** EXTRACTED ENTRIES follows **

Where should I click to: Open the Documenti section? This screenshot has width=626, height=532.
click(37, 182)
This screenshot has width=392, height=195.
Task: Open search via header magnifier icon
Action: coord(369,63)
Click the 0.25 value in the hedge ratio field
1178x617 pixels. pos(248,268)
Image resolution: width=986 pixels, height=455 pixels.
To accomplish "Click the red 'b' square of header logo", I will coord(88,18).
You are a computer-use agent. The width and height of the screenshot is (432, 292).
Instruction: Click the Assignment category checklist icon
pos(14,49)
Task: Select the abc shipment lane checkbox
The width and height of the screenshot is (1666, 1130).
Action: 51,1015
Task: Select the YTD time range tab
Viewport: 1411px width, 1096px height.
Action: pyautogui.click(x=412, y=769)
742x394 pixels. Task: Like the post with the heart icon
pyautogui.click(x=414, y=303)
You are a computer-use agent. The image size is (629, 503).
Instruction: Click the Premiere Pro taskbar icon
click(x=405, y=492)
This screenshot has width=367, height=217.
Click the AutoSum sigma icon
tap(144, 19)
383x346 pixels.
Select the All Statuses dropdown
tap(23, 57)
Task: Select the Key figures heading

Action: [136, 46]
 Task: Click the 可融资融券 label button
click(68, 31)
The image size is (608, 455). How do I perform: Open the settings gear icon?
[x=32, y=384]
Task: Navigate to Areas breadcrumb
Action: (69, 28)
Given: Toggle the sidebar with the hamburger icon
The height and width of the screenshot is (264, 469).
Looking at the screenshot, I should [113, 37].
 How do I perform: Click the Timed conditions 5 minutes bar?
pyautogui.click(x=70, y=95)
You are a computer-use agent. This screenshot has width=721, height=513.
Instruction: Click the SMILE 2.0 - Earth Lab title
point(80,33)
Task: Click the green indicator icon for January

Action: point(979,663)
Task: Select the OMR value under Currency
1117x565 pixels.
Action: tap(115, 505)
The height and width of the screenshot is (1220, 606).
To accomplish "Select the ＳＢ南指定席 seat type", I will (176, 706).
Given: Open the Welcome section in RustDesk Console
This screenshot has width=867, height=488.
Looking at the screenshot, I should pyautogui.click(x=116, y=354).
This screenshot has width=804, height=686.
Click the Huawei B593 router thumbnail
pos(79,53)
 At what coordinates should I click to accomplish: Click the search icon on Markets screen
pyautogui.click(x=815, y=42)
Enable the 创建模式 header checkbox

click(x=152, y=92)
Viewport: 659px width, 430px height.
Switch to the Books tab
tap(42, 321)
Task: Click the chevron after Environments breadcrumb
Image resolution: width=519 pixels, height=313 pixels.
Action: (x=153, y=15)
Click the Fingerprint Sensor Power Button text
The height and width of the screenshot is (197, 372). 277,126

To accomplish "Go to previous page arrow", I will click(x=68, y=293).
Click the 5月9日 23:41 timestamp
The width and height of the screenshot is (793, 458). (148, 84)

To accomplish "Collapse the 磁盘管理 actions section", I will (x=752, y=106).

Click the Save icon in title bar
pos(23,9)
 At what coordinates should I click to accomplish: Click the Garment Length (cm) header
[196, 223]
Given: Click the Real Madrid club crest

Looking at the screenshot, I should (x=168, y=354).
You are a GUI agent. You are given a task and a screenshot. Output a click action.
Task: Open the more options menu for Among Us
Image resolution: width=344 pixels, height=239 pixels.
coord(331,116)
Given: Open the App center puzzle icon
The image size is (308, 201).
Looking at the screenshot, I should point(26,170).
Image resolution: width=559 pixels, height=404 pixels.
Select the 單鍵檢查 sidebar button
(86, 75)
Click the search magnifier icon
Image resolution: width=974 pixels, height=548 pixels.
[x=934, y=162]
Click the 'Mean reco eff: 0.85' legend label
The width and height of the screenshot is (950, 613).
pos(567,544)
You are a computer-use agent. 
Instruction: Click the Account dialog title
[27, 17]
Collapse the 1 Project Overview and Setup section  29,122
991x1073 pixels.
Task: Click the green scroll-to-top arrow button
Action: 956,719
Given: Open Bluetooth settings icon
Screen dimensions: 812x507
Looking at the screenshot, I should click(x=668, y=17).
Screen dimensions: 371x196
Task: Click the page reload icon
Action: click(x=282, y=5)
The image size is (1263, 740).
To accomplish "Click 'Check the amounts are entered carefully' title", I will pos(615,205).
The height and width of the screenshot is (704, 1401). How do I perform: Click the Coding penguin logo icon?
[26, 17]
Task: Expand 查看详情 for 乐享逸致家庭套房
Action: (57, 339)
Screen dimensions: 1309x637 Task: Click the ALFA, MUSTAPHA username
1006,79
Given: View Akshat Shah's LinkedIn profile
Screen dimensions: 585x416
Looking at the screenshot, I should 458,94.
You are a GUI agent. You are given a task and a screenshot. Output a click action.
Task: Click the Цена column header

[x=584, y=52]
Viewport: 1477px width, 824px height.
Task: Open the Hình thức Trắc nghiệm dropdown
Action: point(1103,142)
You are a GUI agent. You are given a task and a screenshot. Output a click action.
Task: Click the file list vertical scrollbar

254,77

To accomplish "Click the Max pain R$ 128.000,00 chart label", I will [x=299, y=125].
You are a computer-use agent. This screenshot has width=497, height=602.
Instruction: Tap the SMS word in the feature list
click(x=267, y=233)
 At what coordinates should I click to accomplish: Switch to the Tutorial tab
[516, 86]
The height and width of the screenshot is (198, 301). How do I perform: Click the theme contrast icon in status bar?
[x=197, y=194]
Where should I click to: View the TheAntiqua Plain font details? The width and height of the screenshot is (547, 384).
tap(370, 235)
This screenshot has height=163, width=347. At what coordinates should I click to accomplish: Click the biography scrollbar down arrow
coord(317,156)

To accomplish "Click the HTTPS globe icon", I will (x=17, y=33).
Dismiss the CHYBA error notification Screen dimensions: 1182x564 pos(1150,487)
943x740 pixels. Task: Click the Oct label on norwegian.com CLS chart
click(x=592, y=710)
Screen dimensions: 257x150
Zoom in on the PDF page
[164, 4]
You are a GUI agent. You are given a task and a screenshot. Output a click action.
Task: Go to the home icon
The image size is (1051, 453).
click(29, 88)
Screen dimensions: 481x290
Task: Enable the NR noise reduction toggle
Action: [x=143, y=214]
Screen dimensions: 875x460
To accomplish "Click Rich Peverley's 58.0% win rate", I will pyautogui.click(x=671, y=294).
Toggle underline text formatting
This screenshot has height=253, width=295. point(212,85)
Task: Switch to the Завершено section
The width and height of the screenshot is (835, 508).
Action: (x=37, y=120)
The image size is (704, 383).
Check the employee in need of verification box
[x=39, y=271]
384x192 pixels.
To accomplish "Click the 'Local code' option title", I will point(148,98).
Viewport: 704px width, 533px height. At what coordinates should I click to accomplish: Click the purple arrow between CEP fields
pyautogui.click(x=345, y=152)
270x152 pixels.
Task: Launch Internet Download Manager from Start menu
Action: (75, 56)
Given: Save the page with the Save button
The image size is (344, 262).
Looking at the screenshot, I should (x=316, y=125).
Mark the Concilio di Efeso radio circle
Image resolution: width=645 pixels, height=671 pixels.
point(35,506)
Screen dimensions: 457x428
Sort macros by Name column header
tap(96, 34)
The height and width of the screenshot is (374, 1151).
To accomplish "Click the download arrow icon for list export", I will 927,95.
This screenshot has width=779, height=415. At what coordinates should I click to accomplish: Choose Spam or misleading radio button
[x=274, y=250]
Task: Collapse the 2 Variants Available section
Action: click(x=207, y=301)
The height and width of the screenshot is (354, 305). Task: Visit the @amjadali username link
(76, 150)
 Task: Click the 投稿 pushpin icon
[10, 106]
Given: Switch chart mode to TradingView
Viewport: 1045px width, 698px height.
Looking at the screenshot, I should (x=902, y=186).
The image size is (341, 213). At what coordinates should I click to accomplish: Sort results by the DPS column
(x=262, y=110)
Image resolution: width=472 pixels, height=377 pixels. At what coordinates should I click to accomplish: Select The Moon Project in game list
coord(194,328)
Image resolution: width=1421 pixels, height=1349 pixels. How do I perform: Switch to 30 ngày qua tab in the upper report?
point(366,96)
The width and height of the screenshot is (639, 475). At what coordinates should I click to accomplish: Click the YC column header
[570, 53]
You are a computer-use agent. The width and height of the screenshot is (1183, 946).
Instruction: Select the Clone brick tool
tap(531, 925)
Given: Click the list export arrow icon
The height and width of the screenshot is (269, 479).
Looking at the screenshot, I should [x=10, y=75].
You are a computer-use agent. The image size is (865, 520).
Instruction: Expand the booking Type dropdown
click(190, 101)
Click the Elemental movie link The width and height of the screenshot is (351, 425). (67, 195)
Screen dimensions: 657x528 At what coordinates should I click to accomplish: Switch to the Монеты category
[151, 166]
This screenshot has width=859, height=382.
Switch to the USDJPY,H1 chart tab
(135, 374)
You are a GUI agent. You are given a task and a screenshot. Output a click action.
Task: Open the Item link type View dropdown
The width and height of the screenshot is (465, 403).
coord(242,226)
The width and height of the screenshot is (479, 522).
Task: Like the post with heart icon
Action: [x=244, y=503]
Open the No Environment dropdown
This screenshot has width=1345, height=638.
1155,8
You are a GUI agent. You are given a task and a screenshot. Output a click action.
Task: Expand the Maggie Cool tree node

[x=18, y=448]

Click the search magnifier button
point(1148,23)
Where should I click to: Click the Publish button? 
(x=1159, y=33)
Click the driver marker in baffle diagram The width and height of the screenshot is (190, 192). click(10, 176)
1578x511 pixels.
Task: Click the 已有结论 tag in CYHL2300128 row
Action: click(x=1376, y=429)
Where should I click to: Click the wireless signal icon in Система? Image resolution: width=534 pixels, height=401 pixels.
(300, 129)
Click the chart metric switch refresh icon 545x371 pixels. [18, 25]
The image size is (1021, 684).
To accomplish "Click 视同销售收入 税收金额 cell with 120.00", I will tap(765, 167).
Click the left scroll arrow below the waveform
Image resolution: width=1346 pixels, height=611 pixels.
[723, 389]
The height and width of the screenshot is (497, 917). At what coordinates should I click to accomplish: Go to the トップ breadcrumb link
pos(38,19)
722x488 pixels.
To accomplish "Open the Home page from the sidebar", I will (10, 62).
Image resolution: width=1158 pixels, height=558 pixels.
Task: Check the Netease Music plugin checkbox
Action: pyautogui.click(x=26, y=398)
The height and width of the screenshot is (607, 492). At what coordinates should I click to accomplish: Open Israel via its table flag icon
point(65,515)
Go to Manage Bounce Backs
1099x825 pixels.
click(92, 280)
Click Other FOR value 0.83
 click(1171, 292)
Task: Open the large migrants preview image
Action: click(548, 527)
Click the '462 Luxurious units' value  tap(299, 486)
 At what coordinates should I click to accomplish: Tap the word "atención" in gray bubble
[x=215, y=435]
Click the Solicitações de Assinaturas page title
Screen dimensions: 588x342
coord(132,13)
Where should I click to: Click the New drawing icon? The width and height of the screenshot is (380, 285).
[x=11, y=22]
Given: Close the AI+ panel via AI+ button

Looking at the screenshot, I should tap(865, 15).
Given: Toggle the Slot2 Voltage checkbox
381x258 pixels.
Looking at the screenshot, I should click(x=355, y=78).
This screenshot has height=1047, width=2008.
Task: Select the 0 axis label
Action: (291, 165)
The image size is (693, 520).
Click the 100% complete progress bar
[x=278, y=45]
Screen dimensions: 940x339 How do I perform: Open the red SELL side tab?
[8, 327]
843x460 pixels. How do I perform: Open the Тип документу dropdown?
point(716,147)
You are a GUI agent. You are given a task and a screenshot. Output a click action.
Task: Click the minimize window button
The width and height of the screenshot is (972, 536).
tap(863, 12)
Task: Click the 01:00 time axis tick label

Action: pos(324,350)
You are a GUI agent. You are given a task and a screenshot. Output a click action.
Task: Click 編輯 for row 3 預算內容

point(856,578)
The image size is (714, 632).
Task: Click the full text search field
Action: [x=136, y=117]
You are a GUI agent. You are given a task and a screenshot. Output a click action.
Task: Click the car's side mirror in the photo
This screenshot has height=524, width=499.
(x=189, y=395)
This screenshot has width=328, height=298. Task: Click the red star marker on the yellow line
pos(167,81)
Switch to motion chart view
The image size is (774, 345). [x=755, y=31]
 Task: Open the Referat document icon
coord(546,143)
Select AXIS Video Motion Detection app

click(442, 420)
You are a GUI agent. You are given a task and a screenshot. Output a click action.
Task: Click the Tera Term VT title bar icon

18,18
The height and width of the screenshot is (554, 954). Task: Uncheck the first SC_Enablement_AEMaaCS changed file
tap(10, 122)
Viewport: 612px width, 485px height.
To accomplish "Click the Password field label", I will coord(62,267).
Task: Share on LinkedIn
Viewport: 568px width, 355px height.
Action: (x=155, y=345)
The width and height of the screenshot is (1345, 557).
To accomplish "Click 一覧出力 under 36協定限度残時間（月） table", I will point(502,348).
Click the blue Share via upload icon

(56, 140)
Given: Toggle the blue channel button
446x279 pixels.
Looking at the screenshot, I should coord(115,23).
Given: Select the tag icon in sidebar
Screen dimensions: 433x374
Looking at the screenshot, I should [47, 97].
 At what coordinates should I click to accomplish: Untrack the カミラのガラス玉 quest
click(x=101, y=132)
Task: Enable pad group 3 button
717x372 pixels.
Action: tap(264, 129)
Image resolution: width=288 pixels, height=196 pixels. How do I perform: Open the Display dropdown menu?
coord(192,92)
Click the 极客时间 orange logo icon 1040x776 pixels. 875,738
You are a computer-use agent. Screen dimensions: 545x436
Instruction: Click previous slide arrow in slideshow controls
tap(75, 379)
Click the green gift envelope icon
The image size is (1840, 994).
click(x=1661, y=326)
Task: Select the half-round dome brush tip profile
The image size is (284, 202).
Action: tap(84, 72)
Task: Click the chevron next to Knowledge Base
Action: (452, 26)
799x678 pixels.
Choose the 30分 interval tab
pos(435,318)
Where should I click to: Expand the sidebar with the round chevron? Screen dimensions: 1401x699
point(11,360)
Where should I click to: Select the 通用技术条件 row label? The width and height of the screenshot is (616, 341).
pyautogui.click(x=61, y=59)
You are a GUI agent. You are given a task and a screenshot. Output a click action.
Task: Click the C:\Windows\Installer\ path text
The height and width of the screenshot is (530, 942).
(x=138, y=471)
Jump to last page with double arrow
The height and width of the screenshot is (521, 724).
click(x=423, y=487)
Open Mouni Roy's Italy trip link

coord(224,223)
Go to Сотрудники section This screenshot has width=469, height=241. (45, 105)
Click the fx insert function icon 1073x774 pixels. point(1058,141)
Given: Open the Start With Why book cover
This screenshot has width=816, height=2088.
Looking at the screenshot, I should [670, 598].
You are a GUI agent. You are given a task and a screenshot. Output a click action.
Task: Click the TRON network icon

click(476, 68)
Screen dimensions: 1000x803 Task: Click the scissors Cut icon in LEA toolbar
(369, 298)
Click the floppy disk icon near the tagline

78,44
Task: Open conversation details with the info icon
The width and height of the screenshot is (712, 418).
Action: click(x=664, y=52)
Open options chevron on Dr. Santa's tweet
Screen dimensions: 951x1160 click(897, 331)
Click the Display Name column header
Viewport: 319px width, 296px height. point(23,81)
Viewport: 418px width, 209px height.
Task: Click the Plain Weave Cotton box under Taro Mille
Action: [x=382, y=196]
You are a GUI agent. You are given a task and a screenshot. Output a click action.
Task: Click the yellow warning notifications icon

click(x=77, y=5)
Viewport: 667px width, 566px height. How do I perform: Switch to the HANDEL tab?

** End of EXTRACTED ENTRIES **

• TASK TO CARRY OUT: Every line above with the string "LinkedIn" in it should be copied into the answer.

• EXERCISE OUTPUT:
Given: View Akshat Shah's LinkedIn profile
Task: Share on LinkedIn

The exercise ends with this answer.